Daartoe zal de Commissie in 2009 de nodige procedurestappen wegens
niet-naleving
ondernemen.
Verder concludeert de Commissie dat door de te ruime of te verregaande
toepassing van de
facultatieve bepalingen door de lidstaten de normen afgezwakt zijn, in
plaats van dat de
richtlijn een wezenlijke impact heeft gehad op de harmonisatie op het
gebied van
gezinshereniging. In het bijzonder maakt de Commissie hier melding van
de minimumleeftijd
van de gezinshereniger, de inkomenseis en de mogelijke
integratiemaatregelen. De
Commissie zal deze kwesties via de passende kanalen behandelen, onder
meer door de
beleidsmaatregelen die zij in aansluiting op dit verslag zal nemen.

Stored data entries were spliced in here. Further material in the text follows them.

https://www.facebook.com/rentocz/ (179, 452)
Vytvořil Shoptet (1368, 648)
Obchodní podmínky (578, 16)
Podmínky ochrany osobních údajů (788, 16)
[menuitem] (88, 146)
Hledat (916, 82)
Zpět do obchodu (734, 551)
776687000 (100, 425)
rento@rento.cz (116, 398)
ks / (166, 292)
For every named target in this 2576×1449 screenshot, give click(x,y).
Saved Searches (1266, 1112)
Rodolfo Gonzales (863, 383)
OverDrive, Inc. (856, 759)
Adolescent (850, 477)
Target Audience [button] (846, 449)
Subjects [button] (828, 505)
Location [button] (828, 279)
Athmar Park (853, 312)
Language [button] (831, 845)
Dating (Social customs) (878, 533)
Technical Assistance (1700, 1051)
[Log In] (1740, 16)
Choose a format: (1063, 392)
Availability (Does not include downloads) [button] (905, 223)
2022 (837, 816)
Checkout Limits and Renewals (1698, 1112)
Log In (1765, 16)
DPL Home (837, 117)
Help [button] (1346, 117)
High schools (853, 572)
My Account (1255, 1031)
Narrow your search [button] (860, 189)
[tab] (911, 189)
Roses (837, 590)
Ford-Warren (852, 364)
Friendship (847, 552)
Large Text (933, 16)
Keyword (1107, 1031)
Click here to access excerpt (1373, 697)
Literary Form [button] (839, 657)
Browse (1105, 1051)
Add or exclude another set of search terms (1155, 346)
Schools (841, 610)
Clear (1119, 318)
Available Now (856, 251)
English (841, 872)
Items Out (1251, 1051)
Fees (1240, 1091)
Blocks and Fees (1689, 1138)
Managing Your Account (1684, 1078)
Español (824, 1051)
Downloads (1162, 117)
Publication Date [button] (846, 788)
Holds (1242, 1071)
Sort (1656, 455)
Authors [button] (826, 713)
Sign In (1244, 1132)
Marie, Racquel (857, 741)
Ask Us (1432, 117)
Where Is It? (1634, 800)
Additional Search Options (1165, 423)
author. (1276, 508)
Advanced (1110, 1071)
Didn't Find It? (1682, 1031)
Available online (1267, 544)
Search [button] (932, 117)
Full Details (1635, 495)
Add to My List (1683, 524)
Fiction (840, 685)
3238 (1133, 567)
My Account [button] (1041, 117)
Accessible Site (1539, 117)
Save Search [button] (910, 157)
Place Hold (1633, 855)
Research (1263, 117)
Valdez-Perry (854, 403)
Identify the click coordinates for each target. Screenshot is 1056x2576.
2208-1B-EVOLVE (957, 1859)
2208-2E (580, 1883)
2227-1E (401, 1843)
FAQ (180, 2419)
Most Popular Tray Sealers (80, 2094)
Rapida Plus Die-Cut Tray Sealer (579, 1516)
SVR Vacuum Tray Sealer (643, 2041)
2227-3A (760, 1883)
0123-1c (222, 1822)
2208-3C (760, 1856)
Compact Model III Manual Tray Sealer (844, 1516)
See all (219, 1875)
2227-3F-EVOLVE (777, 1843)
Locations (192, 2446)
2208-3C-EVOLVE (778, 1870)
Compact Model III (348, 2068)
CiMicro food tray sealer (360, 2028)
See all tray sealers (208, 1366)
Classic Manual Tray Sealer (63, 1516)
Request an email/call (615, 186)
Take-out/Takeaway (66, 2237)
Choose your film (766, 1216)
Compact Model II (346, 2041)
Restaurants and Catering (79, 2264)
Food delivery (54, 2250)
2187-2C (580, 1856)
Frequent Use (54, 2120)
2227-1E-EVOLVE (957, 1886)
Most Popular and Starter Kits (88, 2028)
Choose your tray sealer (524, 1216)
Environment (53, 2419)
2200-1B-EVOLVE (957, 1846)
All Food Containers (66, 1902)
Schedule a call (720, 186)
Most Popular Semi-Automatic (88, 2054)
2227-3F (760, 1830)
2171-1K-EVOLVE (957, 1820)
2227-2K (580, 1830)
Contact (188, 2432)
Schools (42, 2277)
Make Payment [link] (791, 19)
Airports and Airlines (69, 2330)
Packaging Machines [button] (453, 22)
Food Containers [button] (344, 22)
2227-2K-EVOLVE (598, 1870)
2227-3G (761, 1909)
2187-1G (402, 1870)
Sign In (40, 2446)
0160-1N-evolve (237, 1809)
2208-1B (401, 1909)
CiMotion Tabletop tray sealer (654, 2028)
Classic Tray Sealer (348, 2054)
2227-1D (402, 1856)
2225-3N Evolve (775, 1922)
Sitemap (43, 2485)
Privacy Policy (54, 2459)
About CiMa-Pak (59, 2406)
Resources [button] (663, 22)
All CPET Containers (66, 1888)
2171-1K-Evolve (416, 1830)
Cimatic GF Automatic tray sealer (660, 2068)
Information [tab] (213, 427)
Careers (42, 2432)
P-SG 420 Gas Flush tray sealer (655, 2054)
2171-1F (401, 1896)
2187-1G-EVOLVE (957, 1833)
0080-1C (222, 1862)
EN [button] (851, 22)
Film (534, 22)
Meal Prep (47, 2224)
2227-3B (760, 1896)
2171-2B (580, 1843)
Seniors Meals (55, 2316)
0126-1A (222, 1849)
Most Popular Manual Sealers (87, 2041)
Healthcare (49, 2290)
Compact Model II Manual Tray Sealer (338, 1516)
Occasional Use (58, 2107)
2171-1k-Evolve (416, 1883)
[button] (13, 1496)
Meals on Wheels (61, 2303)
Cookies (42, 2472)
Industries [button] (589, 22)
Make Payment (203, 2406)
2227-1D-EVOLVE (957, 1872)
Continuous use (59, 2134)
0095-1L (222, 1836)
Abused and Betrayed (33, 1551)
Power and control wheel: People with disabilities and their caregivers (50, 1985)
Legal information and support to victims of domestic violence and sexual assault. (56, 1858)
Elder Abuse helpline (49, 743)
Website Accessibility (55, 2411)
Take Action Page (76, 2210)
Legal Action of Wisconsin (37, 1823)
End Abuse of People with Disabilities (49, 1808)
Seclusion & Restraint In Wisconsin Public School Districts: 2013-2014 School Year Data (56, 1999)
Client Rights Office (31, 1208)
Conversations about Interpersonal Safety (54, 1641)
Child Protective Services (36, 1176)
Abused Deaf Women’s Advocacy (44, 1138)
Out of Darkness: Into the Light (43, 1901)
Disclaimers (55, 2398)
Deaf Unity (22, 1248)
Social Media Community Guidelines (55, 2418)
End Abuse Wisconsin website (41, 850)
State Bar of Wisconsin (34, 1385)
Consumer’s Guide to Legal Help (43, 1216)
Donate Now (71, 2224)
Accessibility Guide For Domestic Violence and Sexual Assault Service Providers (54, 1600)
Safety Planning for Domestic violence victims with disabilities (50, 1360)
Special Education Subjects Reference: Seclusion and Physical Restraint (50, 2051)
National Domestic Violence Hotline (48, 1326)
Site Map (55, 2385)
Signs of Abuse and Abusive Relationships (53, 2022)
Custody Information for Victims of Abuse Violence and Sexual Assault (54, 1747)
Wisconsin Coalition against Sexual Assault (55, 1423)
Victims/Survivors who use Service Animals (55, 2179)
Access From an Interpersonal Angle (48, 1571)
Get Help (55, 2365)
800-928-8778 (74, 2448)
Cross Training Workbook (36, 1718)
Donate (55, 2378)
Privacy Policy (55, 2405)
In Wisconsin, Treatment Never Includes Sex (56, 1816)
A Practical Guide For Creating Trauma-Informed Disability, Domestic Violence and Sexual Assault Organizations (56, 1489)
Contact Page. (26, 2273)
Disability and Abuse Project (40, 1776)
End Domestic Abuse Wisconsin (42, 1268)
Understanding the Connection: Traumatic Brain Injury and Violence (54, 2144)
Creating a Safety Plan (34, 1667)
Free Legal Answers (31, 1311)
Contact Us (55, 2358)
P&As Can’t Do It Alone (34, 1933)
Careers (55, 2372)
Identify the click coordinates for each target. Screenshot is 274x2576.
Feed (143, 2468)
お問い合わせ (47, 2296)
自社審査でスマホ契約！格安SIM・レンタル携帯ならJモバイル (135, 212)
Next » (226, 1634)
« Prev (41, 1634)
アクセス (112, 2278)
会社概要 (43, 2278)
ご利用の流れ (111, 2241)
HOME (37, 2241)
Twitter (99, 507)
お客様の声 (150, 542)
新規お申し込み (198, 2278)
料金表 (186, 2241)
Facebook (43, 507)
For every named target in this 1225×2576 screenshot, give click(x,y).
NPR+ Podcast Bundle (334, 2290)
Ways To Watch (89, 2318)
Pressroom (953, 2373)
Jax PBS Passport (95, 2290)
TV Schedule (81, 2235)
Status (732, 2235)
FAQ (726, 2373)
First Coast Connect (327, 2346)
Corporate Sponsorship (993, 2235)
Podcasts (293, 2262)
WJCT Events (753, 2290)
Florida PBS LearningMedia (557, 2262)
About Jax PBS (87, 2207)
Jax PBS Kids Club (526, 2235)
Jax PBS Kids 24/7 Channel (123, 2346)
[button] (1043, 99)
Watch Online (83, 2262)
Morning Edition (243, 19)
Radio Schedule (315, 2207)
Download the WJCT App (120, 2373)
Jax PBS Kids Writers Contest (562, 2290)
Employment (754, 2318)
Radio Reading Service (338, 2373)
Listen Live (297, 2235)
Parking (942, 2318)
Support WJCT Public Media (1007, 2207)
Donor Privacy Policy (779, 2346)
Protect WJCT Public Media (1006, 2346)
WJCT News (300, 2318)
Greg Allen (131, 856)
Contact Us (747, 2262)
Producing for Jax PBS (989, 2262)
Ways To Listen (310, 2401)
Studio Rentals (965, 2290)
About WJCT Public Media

VluchtelingenWerk Nederland kan zich goed vinden in de conclusies van
de Europese
Commissie. In een brief aan de Tweede Kamer heeft VluchtelingenWerk
vorige week nog
bepleit dat het veel te strenge gezinsherenigingsbeleid wordt herzien
omdat het huidige
beleid ertoe leidt dat veel gezinsleden langdurig van elkaar
gescheiden blijven of zich zelfs
niet meer met elkaar kunnen herenigen.